[Start of Text excerpt]
# Chapter 9 Regression

Two views of regression:

Linear regression is a model of the data generating process:

\[ \begin{aligned} Y &= X \beta + \epsilon \\ \epsilon &\sim \mathsf{Normal}(0, \sigma^2) \]

- Gauss-Markov assumptions mean BLUE
- \(\hat{beta}\) unbiased \(\epsilon\) uncorrelated with \(y\), \(\beta\) are unbiased even if assumptions about errors are wrong.
- If errors uncorrelated and homoskedastic, if sample size large, the classic standard errors are correct even if errors aren’t normal.

Conditional expectation function

- OLS is also a model of \(E(y| X)\), which is what we are interested
- Even if the functional form is
**wrong**(not-linear), OLS produces the best*linear approximation to the conditional expectation function (CEF)*.

Agnostic justifications for

When is a CEF Linear?

*Saturated model*- Outcome and covariates are
*multivariate normal*

OLS produces the best linear predictor (mean squared error) of \(y_i\)

Asymptotic OLS Inference

\[ \hat{\beta}_{OLS} = (X'X)X'y \approx E(Y | X) \]

Heteroskedasticity

When will it occur?
[End of Text excerpt]
▶ [Request A]:
Answer these from the regression notes:
(i) What distribution do the notes give for the error term in the linear model?
(ii) When the functional form is wrong, what do the notes say OLS still produces?
(iii) Under "When is a CEF Linear?", what two cases are listed?
▶ [Request B]: Revise the stretch of the regression notes from "- OLS is also" through "error) of \(y_i\)", putting "least squares" wherever "OLS" appears.
[Start of Dataset rows]
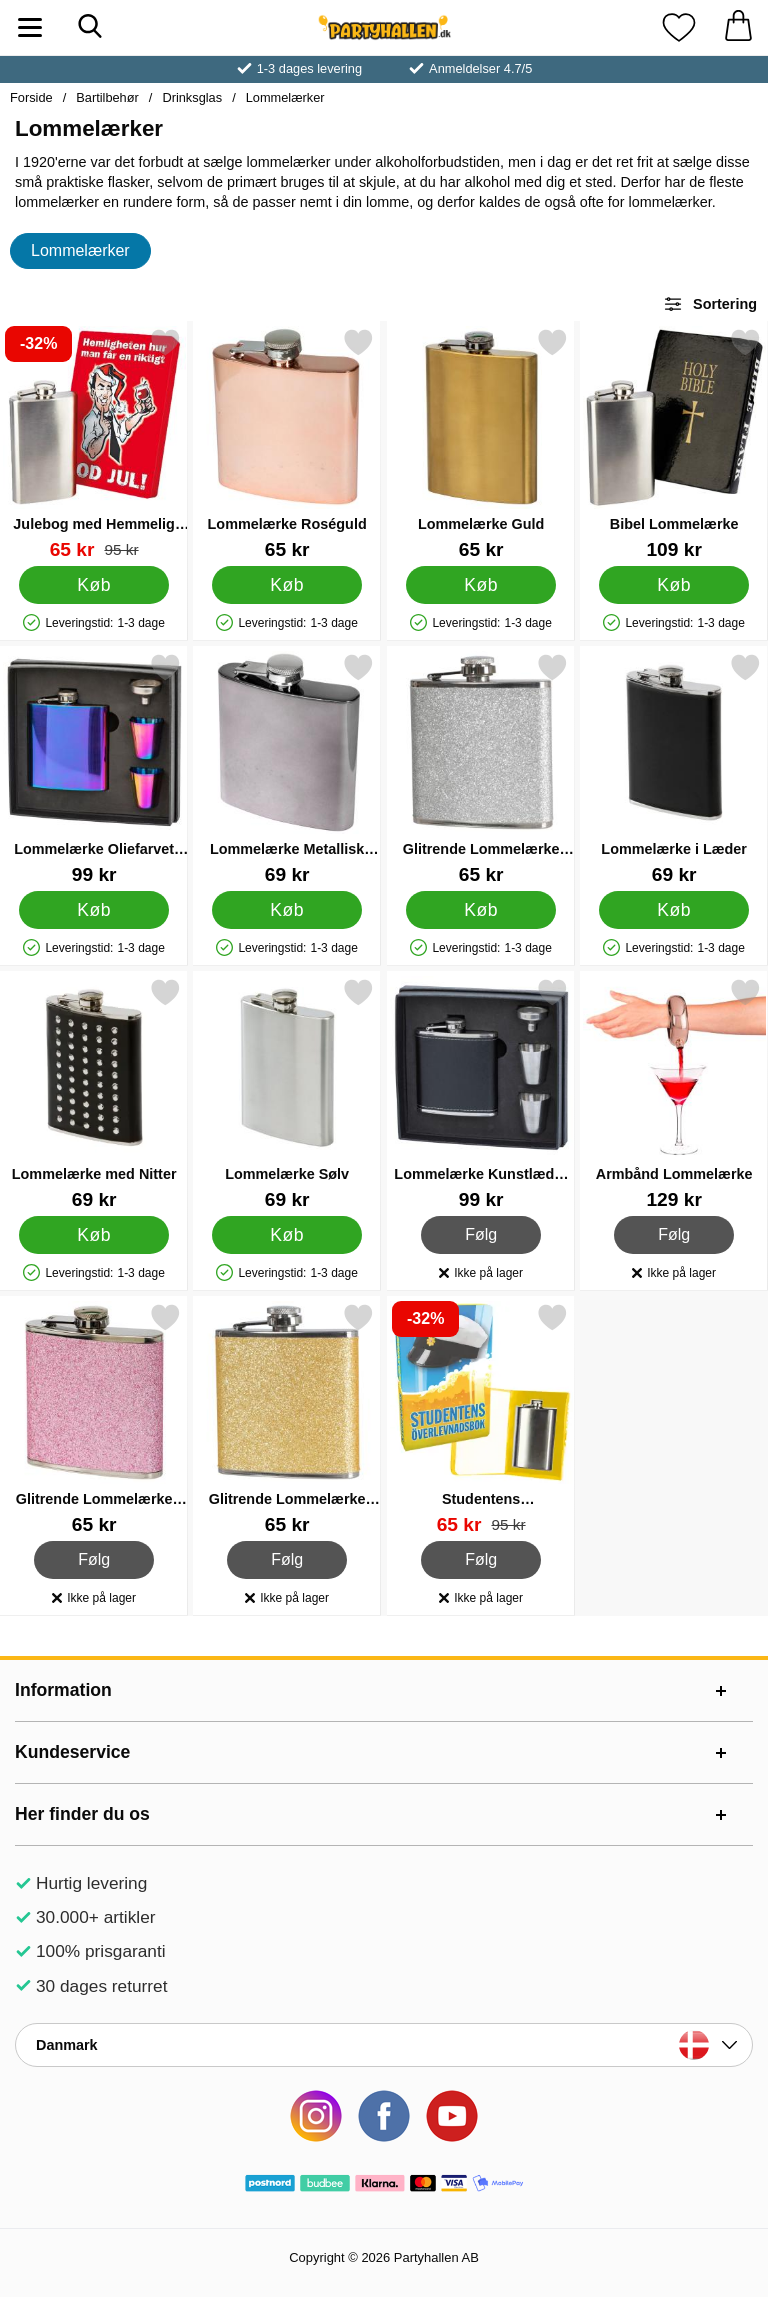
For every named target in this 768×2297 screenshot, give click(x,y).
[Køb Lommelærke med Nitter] (94, 1235)
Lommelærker (285, 97)
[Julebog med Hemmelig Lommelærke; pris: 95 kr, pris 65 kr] (94, 443)
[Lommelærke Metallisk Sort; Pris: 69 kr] (287, 768)
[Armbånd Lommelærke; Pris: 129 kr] (674, 1093)
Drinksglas (192, 97)
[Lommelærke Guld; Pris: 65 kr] (481, 443)
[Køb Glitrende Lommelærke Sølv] (480, 910)
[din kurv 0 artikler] (738, 27)
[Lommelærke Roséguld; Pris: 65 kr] (287, 443)
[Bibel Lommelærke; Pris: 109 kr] (674, 443)
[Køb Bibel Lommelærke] (674, 585)
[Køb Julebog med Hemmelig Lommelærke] (94, 585)
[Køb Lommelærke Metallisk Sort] (287, 910)
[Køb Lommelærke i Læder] (674, 910)
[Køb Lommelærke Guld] (480, 585)
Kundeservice (72, 1752)
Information (63, 1690)
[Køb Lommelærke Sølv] (287, 1235)
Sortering (710, 304)
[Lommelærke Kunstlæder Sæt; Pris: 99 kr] (481, 1093)
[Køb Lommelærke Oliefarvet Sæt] (94, 910)
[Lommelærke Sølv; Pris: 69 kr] (287, 1093)
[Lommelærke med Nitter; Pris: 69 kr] (94, 1093)
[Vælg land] (384, 2045)
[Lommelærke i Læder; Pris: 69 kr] (674, 768)
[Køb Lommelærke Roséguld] (287, 585)
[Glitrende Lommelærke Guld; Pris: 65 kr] (287, 1418)
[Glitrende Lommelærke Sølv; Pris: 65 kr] (481, 768)
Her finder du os (82, 1814)
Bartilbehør (107, 97)
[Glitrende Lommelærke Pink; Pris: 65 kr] (94, 1418)
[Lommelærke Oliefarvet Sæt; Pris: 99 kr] (94, 768)
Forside (31, 97)
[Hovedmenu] (30, 27)
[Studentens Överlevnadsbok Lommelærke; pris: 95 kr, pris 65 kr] (481, 1418)
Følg (481, 1235)
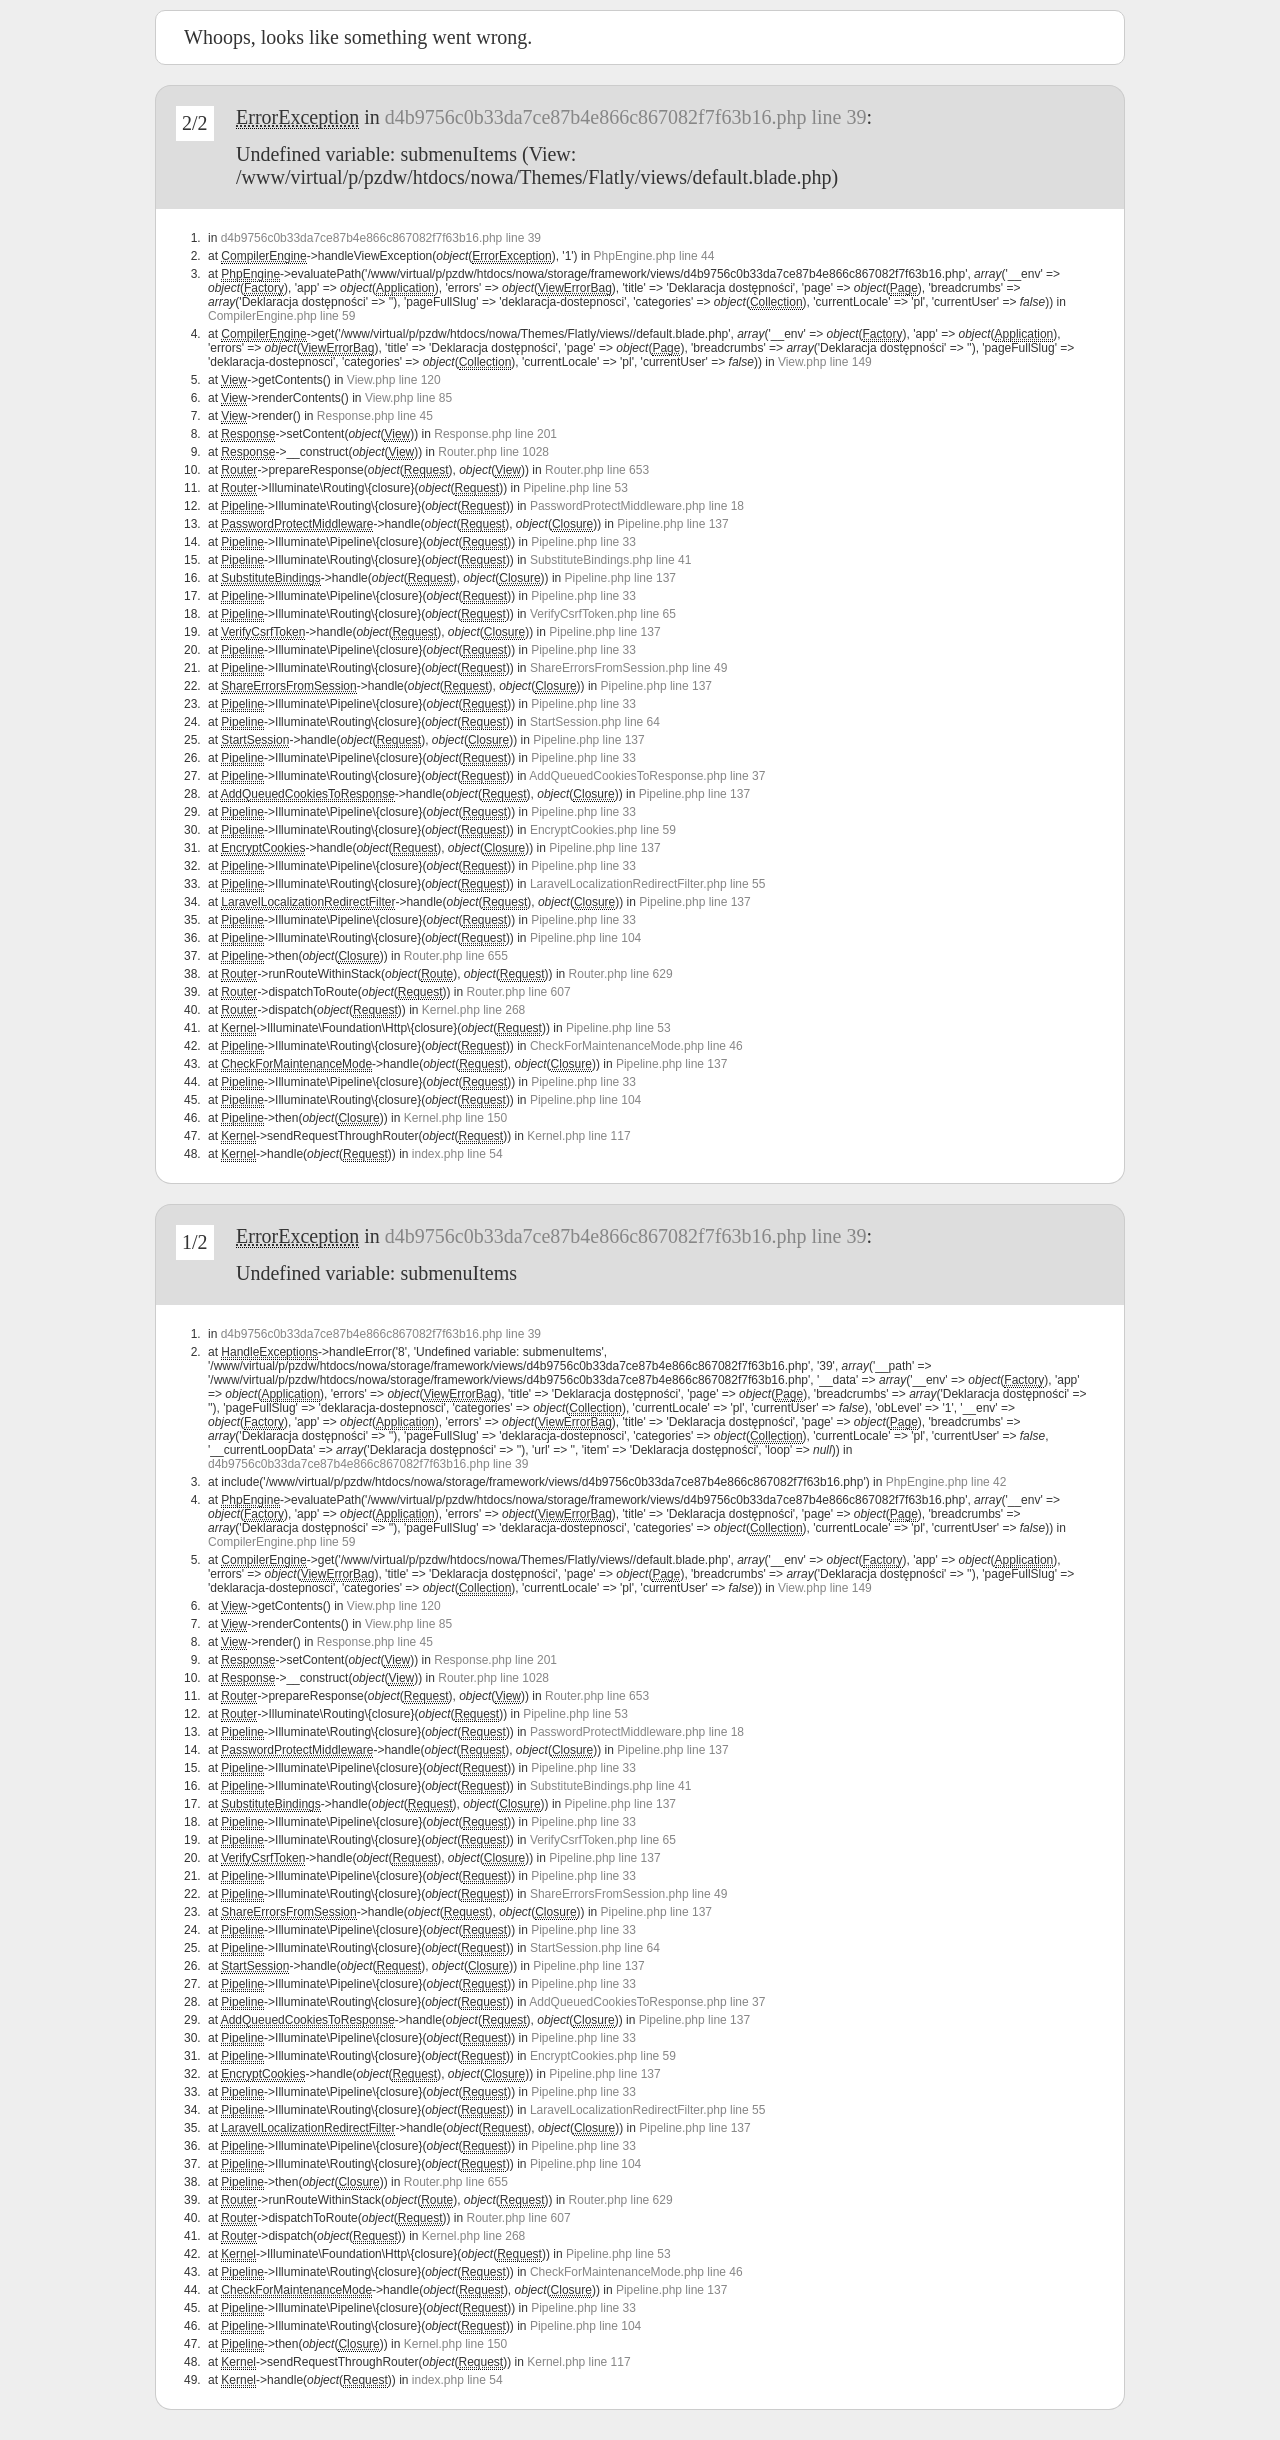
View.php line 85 (408, 398)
[End of Dataset rows]
▶ [Complete answer A]:
(i) Normal, with mean 0 and variance σ².
(ii) The best linear approximation to the conditional expectation function (CEF).
(iii) A saturated model, and outcome and covariates that are multivariate normal.

▶ [Complete answer B]:
- least squares is also a model of \(E(y| X)\), which is what we are interested
- Even if the functional form is
**wrong**(not-linear), least squares produces the best*linear approximation to the conditional expectation function (CEF)*.

Agnostic justifications for

When is a CEF Linear?

*Saturated model*- Outcome and covariates are
*multivariate normal*

least squares produces the best linear predictor (mean squared error) of \(y_i\)